You don’t need to terminate lines with “;”.
Also, you can use variables to make your life easier:
file = “test”
tmp = file + “~”
File.open(tmp, “w”) do |out|
out.puts “This line should appear at the top of each file”
newfile.puts “This line should appear at the top of each file”;
oldfile = File.open(“test”, “r+”)
oldfile.each_line { |line| newfile.puts line}
oldfile.close();
newfile.close();
File.delete(“test”);
File.rename(“test1”, “test”);
that is nice, but it would be ideal if your code is immune to
dependencies (like static filenames, fixed number of files, etc)
eg, consider the *nix cat command, you can easily insert lines at the
beginning or end. In your case eg,
irb(main):006:0> system “ls -la test2.txt”

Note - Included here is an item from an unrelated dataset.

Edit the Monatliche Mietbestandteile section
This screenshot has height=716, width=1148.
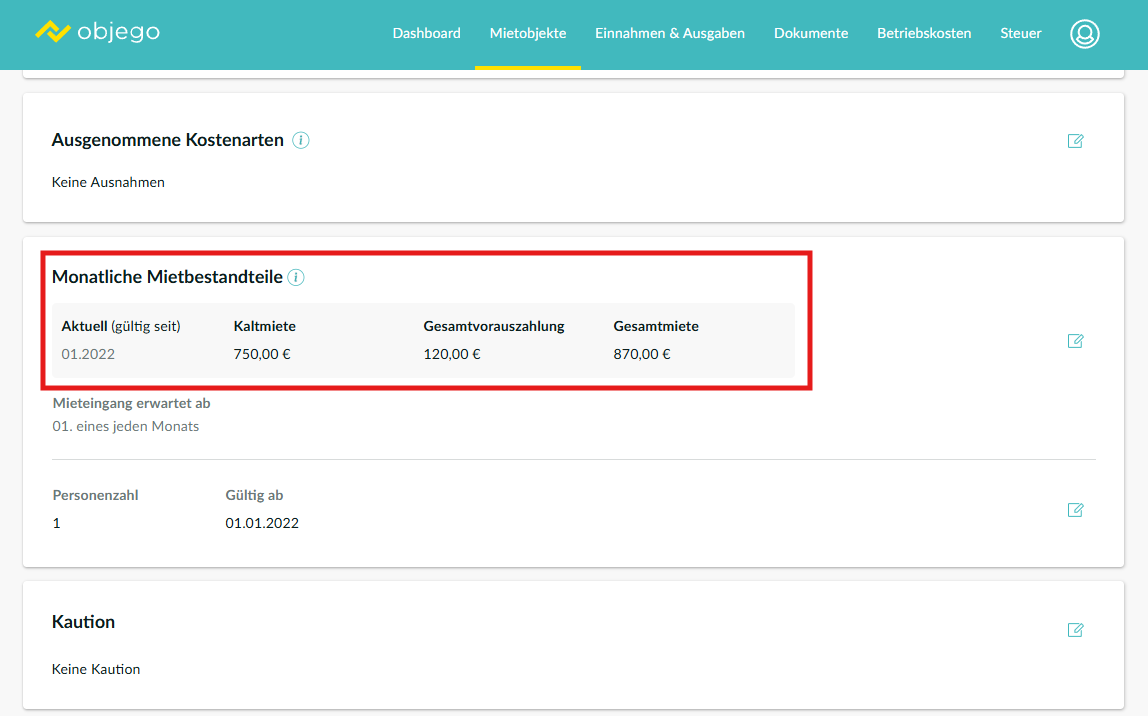1075,341
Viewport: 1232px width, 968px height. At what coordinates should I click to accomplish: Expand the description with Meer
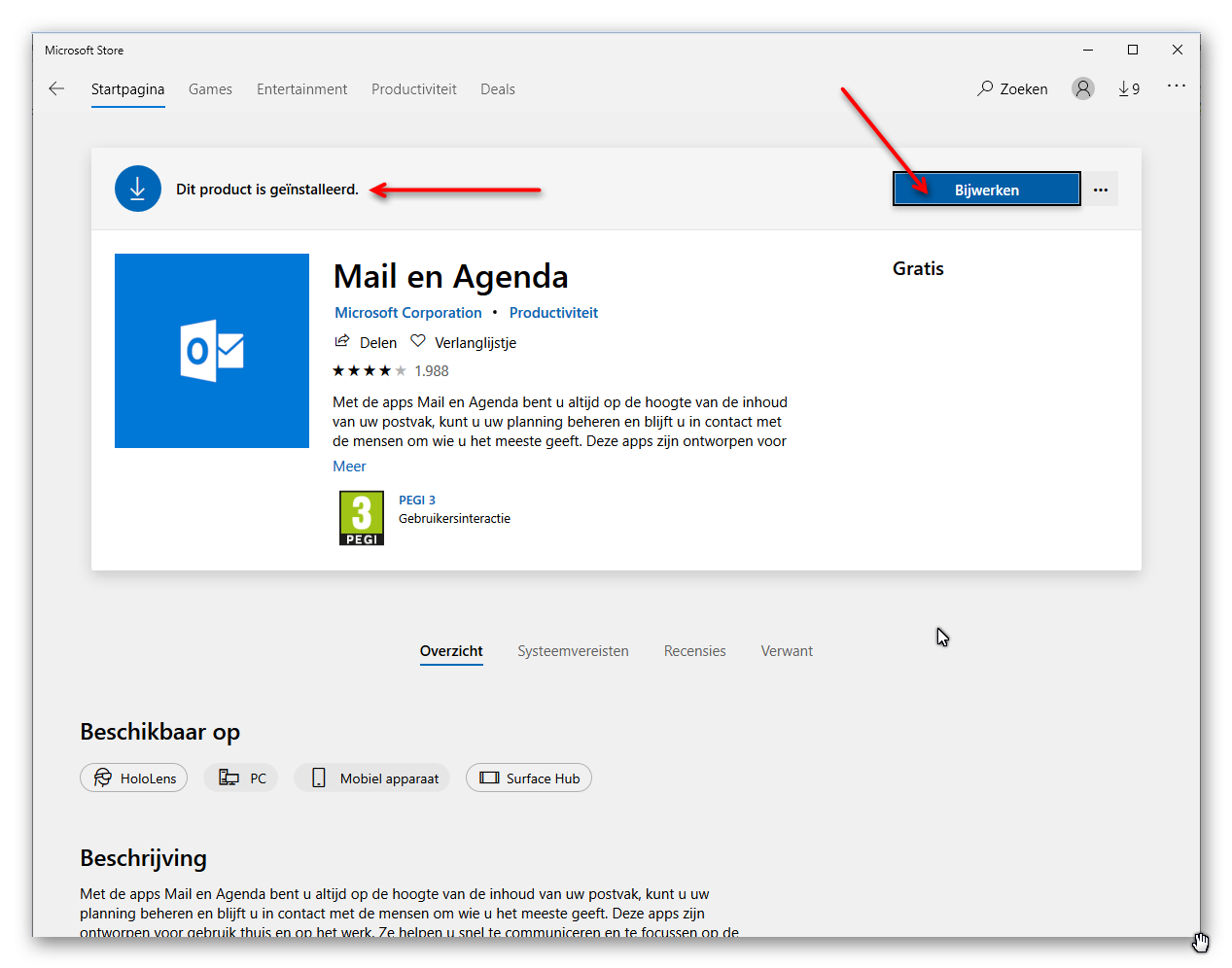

ls: test2.txt: No such file or directory
=> false
irb(main):007:0> system “cat test.txt”
1
2
3
this
is
a
test=> true
irb(main):008:0> text_insert=“this will be inserted”
=> “this will be inserted”
irb(main):009:0> system “echo #{text_insert} | cat - test.txt”
this will be inserted
1
2
3
this
is
a
test=> true
irb(main):010:0> new_file=“test2.txt”
=> “test2.txt”
irb(main):011:0> system “echo #{text_insert} | cat - test.txt >
#{new_file}”
=> true
irb(main):012:0> system “ls -la test2.txt”
-rw-r–r-- 1 root root 42 Aug 25 09:02 test2.txt
=> true
irb(main):013:0> system “cat test2.txt”
this will be inserted
1
2
3
this
is
a
test=> true
irb(main):014:0>
note that cat is simply flexible. eg,
cat f - g
will concatenate file f, standard input, and file g in that order; thus
inserting standard input bw the contents of files f and g.
i think ARGF is flexible enough. just a simple thought.